At about 200 million years old, Messier 7 is a typical middle-aged open cluster, spanning a region of space about 25 light-years across. As they age, the brightest stars in the picture—a population of up to a tenth of the total stars in the cluster—will violently explode as supernovae. Looking further into the future, the remaining faint stars, which are much more numerous, will slowly drift apart until they become no longer recognizable as a cluster.
Open star clusters like Messier 7 are groups of stars born at almost the same time and place, from large cosmic clouds of gas and dust in their host galaxy. These groups of stars are of great interest to scientists, because the stars in them have about the same age and chemical composition. This makes them invaluable for studying stellar structure and evolution.
An interesting feature in this image is that, although densely populated with stars, the background is not uniform and is noticeably streaked with dust. This is most likely to be just a chance alignment of the cluster and the dust clouds. Although it is tempting to speculate that these dark shreds are the remnants of the cloud from which the cluster formed, the Milky Way will have made nearly one full rotation during the life of this star cluster, with a lot of reorganization of the stars and dust as a result. So the dust and gas from which Messier 7 formed, and the star cluster itself, will have gone their separate ways long ago.

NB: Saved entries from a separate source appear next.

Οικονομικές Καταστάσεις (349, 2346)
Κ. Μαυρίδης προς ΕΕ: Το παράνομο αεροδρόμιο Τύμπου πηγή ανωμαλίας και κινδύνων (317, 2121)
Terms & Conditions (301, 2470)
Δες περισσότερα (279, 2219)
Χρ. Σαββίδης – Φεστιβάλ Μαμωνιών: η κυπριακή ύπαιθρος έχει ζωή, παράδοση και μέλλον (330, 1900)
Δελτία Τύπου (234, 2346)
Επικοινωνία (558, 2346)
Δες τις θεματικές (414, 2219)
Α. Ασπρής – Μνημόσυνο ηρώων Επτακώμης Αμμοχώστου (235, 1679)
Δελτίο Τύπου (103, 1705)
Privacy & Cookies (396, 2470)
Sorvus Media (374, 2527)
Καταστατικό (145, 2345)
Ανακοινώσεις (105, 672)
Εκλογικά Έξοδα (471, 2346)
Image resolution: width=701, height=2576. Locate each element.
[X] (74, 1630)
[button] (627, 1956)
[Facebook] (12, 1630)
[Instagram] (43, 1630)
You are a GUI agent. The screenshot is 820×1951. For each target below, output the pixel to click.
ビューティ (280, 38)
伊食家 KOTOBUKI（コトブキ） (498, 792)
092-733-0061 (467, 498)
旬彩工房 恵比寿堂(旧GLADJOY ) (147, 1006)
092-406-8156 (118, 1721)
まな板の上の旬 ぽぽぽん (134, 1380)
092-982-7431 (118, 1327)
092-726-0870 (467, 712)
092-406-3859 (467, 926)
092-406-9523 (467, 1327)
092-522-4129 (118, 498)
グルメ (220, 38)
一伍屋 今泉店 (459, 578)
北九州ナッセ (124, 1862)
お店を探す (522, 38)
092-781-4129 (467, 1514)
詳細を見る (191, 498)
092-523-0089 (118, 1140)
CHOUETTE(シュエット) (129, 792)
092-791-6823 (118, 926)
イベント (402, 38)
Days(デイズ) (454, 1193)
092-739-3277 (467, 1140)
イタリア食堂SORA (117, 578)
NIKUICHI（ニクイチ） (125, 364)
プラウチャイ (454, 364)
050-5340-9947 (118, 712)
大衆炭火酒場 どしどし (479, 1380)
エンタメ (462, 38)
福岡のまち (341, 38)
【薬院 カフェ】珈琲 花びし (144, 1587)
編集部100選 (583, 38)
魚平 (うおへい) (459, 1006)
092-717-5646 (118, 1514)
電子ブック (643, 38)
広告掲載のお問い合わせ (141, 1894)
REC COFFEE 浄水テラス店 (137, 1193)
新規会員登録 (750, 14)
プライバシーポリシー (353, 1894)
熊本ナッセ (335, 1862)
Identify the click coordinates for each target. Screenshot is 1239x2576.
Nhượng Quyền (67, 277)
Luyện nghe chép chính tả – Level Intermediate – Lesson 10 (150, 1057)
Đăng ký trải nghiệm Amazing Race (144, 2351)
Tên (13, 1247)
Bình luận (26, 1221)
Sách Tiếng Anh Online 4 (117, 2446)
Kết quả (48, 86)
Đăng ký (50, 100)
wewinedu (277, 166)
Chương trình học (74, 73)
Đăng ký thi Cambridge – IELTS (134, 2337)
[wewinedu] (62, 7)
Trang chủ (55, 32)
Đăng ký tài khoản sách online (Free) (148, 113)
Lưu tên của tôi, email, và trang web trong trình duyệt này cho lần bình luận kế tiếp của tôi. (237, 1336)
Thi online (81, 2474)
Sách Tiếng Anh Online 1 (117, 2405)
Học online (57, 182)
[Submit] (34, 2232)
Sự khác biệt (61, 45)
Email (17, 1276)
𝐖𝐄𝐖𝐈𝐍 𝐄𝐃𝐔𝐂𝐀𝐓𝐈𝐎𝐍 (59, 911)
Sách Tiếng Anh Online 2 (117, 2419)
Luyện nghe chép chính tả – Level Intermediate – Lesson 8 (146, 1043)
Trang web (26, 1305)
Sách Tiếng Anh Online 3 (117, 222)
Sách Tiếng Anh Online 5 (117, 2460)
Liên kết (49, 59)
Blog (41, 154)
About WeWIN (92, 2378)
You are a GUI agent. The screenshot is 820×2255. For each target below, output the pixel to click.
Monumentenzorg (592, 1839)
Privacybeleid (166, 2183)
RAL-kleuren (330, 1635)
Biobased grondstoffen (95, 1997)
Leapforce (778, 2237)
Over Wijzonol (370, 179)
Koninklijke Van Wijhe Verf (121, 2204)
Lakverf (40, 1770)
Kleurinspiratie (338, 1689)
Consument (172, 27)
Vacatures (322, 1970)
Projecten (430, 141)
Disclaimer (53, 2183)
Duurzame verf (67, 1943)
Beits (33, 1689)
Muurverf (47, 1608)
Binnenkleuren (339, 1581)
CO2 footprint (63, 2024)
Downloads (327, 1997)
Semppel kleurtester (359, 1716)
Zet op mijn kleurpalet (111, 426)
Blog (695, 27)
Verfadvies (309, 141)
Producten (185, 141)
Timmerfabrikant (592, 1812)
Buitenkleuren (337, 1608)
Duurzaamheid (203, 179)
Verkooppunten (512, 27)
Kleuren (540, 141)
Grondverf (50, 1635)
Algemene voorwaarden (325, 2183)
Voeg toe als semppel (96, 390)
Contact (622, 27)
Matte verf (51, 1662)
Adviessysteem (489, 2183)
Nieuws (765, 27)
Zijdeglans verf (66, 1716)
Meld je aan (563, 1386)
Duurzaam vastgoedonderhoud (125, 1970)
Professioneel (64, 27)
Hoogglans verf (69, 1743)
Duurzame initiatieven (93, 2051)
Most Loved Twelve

The first to mention this star cluster was the mathematician and astronomer Claudius Ptolemy, as early as 130 A.D., who described it as a “nebula following the sting of Scorpius”—an accurate description, given that, to the naked eye, it appears as a diffuse luminous patch against the bright background of the Milky Way. In his honor, Messier 7 is sometimes called Ptolemy’s Cluster.
It derives its present name from the French astronomer Charles Messier (1730–1817). Messier is most notable for publishing an astronomical catalog consisting of nebulae and star clusters that came to be known as the 110 “Messier objects.” The purpose of the catalogue was to help astronomical observers, in particular comet hunters such as himself, distinguish between permanent and transient visually diffuse objects in the sky.
In 1764 Messier included it as the seventh entry in his Messier catalogue (messier.seds.org/xtra/history/m-cat.html). Later, in the 19th century, John Herschel (son of Planet Uranus discoverer William Herschel) described the appearance of this object as seen through a telescope as a “coarsely scattered cluster of stars”—which sums it up perfectly.